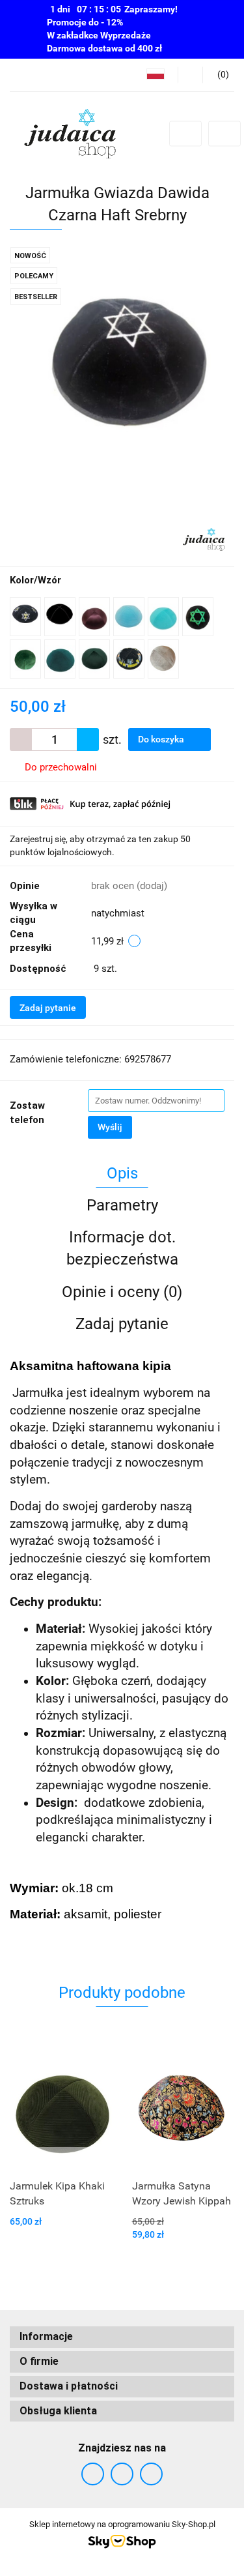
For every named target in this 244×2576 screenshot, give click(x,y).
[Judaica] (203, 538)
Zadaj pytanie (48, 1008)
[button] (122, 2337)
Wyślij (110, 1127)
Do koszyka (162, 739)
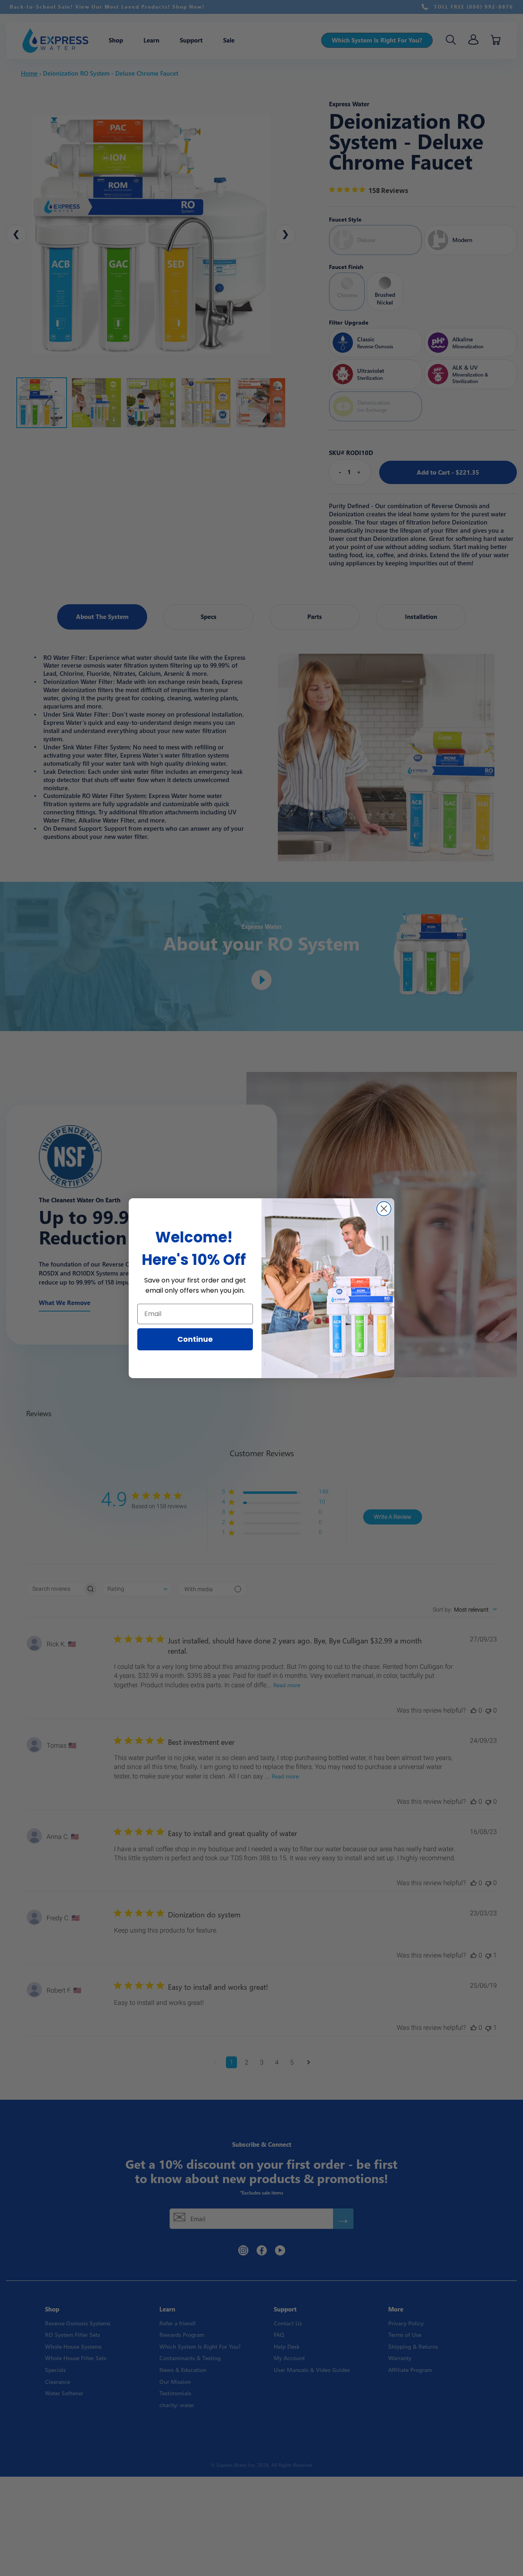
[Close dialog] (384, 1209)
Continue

» **WORK TO COMPLETE**: Reproduce word for word only the lines between the line containing "[button] (122, 2337)" and the end of the listing above, both included, and drop any pictures.

» **TASK SOLUTION**:
[button] (122, 2337)
Wyślij (110, 1127)
Do koszyka (162, 739)
[Close dialog] (384, 1209)
Continue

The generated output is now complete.